Sono etichettati come “soggetti senza fissa dimora”, gente che non ha un posto dove stare, persone  che troviamo sulle panchine, in giacigli di fortuna, dentro vecchie macchine abbandonate o sotto i portici di qualche palazzo. Li trovi in qualsiasi posto che dia la sensazione di un riparo per la notte e, a volte anche per il giorno. Sono gli ultimi, i diseredati, il peso morto di una città che riesce a essere veramente prodiga verso coloro che non hanno spesso neanche di che mangiare o di che curarsi.

Due settimane fa un uomo “senza fissa dimora” si addormentava per sempre su una panchina del Foro Italico, a Palermo, a due passi dalla movida e da quello che un tempo era posto di ritrovo dei palermitani di tutte le categorie sociali.  A un altro, pochi giorni dopo, capita lo stesso dalle parti di corso Tukory, proprio davanti a quella enclave che è l’Albergheria per il mercato a cielo aperto del riciclo e spesso anche del rubato. Q

Queste due persone, non è che hanno deciso  di punto in bianco di spegnere la propria esistenza volontariamente …, no, non lo hanno deciso, perché, dietro a uno di loro c’è un’esistenza di stenti, di malattie e spesso anche di non fiducia e di paura verso la città che lo ha accolto.

Sono due i casi in questione, quelli accaduti negli ultimi quindici giorni, il cui numero, se le amministrazioni comunali e regionali non prenderanno dei provvedimenti seri e realizzabili, potrebbe certamente aumentare. Il problema, però, non riguarda solo i migranti. C’è, infatti, una parte di città che conta diversi nuclei familiari senza casa per i più svariati motivi. Chi, di punto in bianco, ha perso il lavoro e non si può permettere un alloggio, piombando assieme a tutta la propria famiglia nella disperazione più totale, chi un alloggio non lo ha mai avuto e chi ha appena formato un nucleo familiare.

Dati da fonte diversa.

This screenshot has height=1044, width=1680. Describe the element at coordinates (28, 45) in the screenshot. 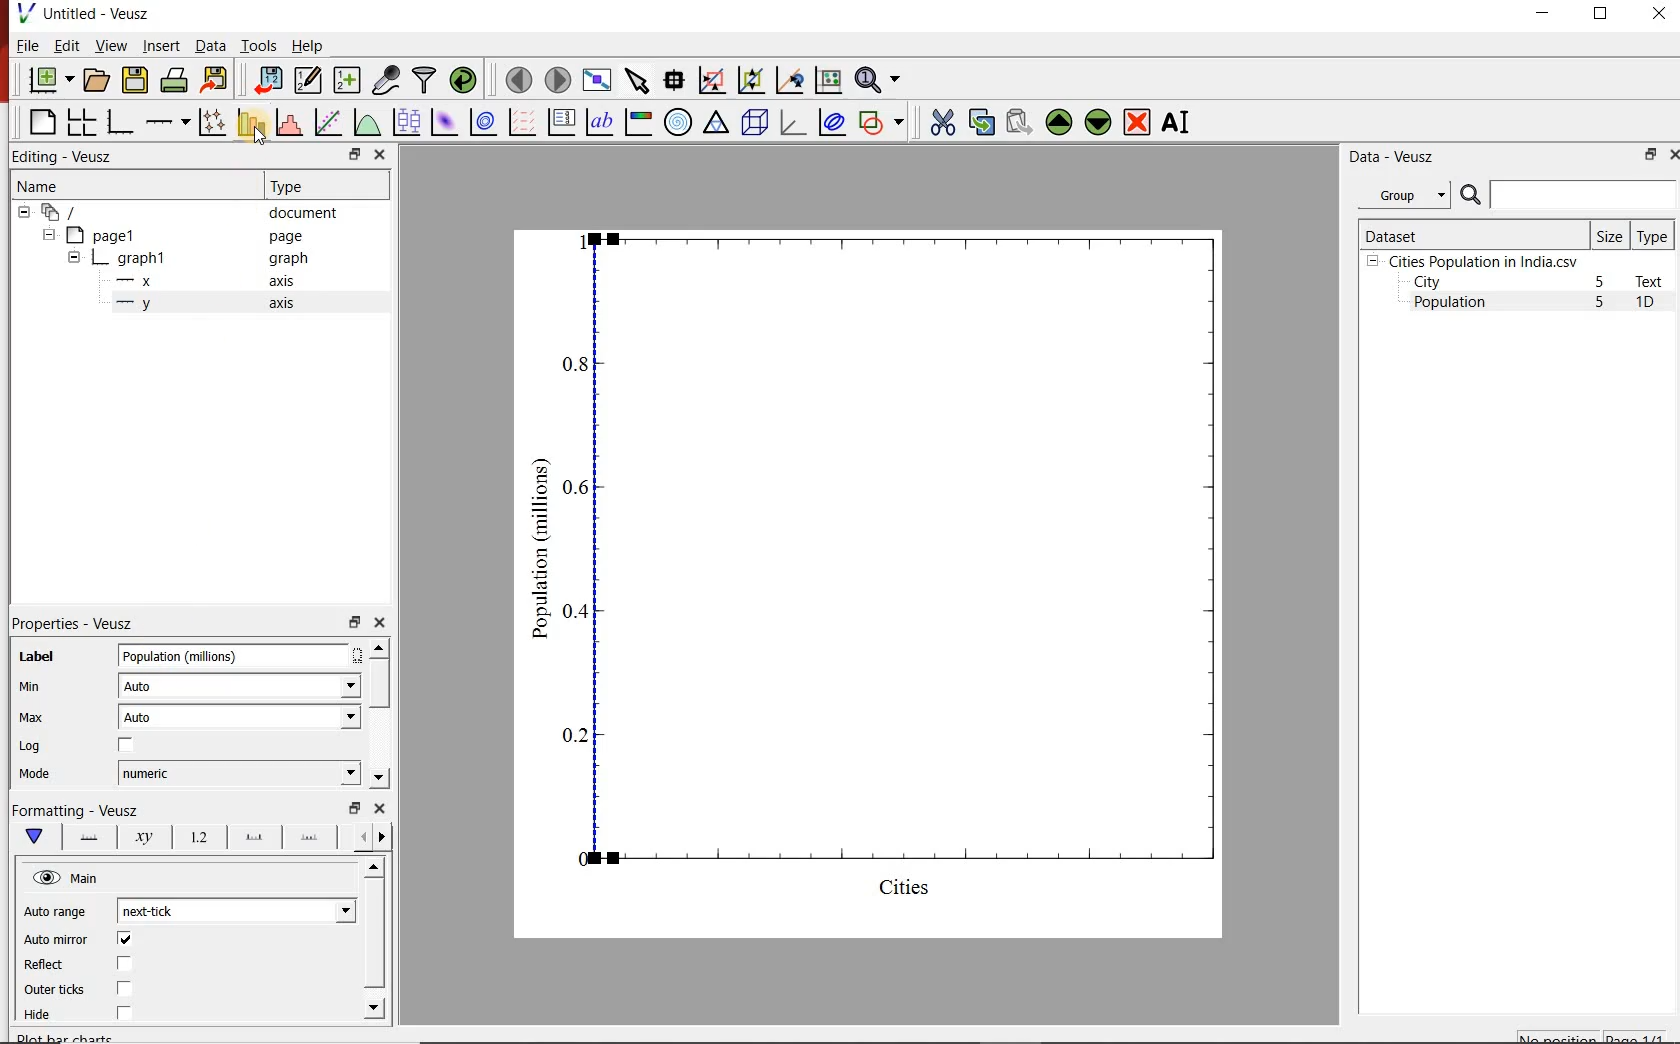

All’interno di queste categorie di cittadini senza diritti, alle quali si chiedono soltanto doveri, regna da tempo la rassegnazione e appare naturale che, di tanto in tanto, vengano occupate “abusivamente” le costruzioni che danno la parvenza di un riparo: scuole in disuso, vecchie fabbriche abbandonate, scantinati, ma anche e semplicemente la strada, una piazza, una vecchia macchina. Gente con alle spalle storie che non conosceremo mai e i cui, alla nostra bella città, non interessa, pronunciando al massimo un riposa in pace o pace all’anima sua. Una città che dilania i suoi figli più sfortunati, mal sopportandoli e guardandoli come un peso per la società.

Intanto, è da tempo che le associazioni, impegnate a dare un minimo di assistenza ai tanti “senza fissa dimora”, continuano incessantemente a porre all’attenzione del Comune e della Regione siciliana questo annoso problema, ma sembra proprio che alle istituzioni locali la questione sia qualcosa che non sanno gestire oppure non interessa proprio.